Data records
_ _ _ _ _ _ _

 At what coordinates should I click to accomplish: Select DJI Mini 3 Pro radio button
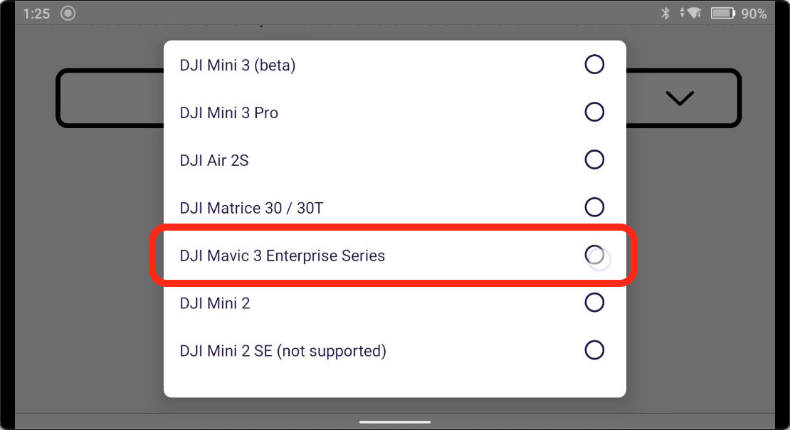pos(594,112)
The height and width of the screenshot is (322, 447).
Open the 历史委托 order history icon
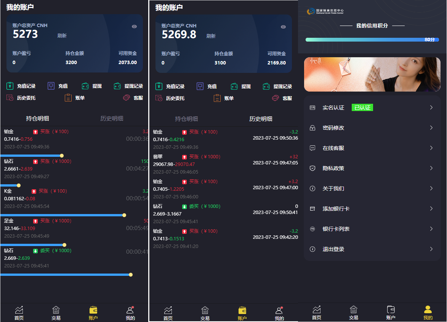point(10,98)
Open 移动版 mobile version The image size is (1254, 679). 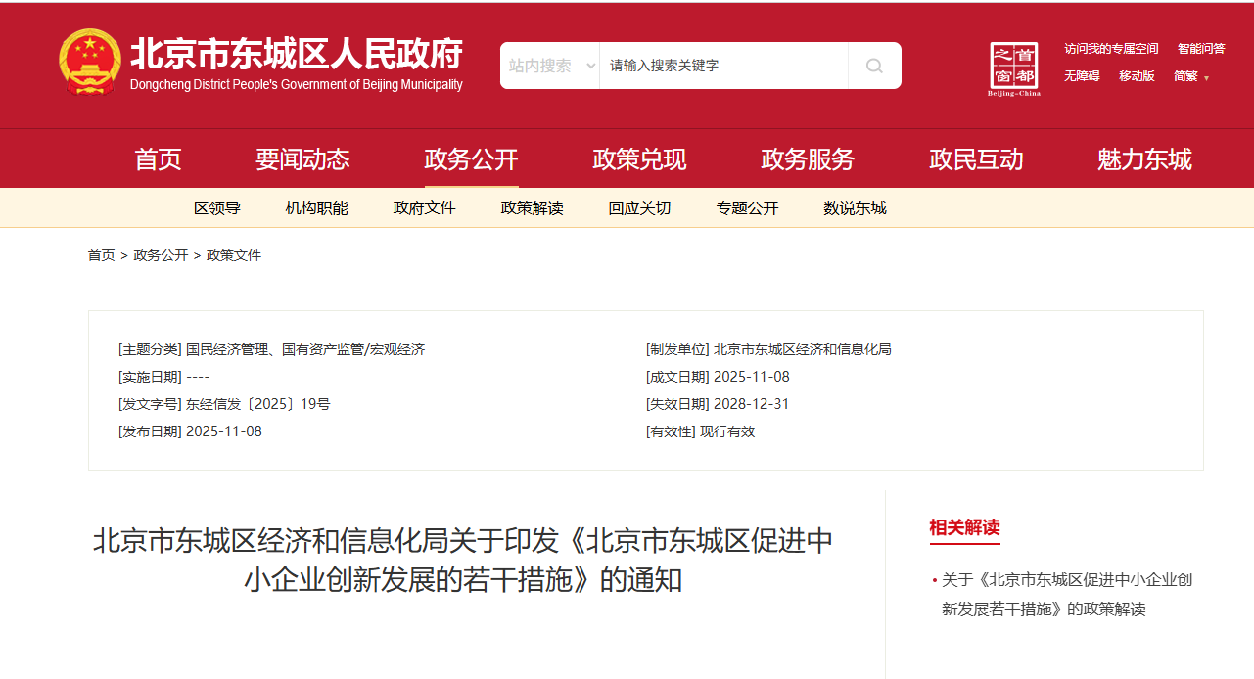tap(1137, 76)
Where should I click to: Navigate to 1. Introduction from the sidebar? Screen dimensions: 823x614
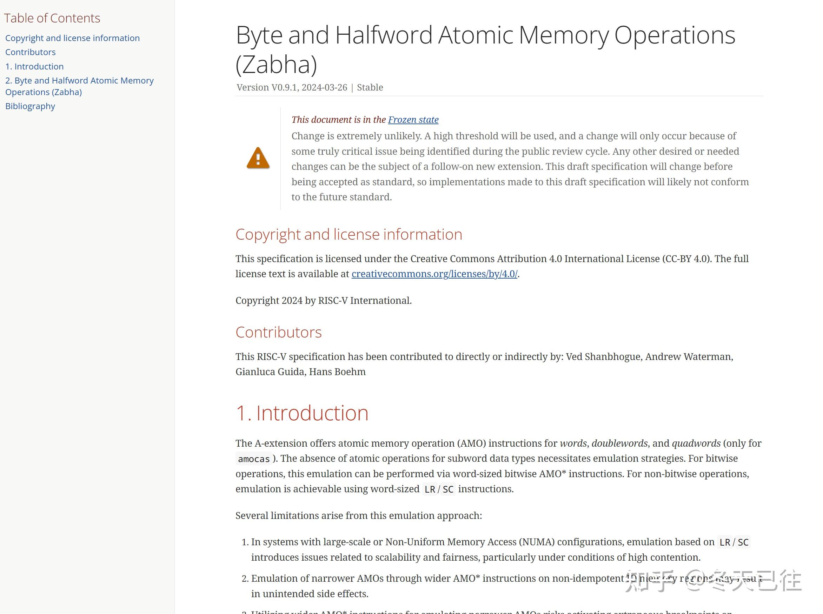(35, 67)
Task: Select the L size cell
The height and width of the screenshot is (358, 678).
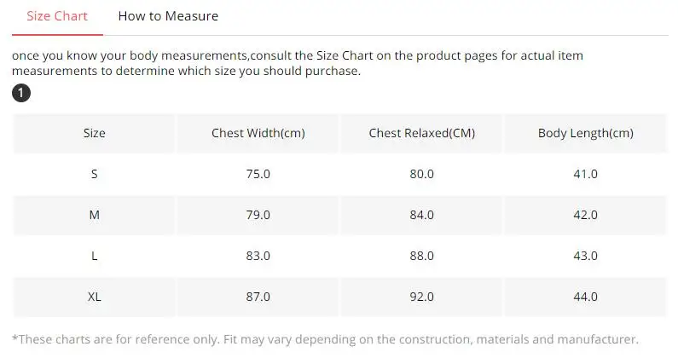Action: (x=94, y=256)
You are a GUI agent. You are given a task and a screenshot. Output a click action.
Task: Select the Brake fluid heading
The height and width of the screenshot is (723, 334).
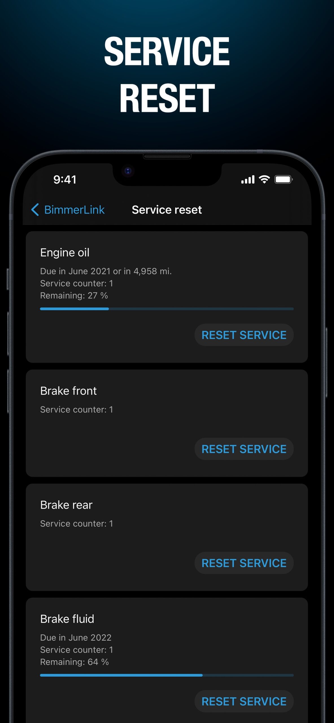pos(67,619)
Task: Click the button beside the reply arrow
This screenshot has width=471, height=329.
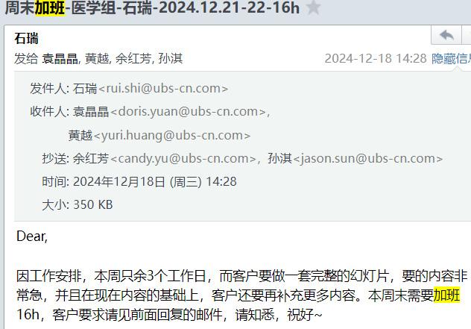Action: point(467,35)
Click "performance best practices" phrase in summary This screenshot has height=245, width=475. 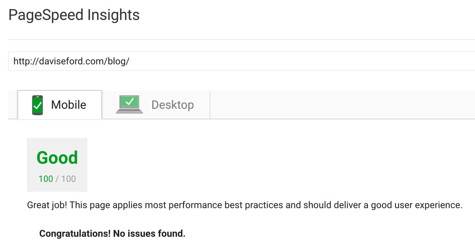point(226,205)
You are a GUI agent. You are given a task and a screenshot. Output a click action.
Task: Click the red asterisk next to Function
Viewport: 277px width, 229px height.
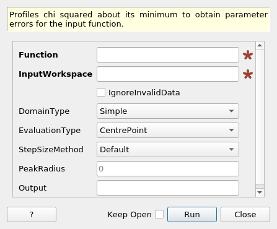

_ _ _ _ _ _ _

Work instructions: Every line from the one containing "Task: Click the red asterisk next to Function" through the end of the records is to be returned exactly, and those lines alone; pictures are dropped.

Solution:
Task: Click the red asterisk next to Function
Viewport: 277px width, 229px height.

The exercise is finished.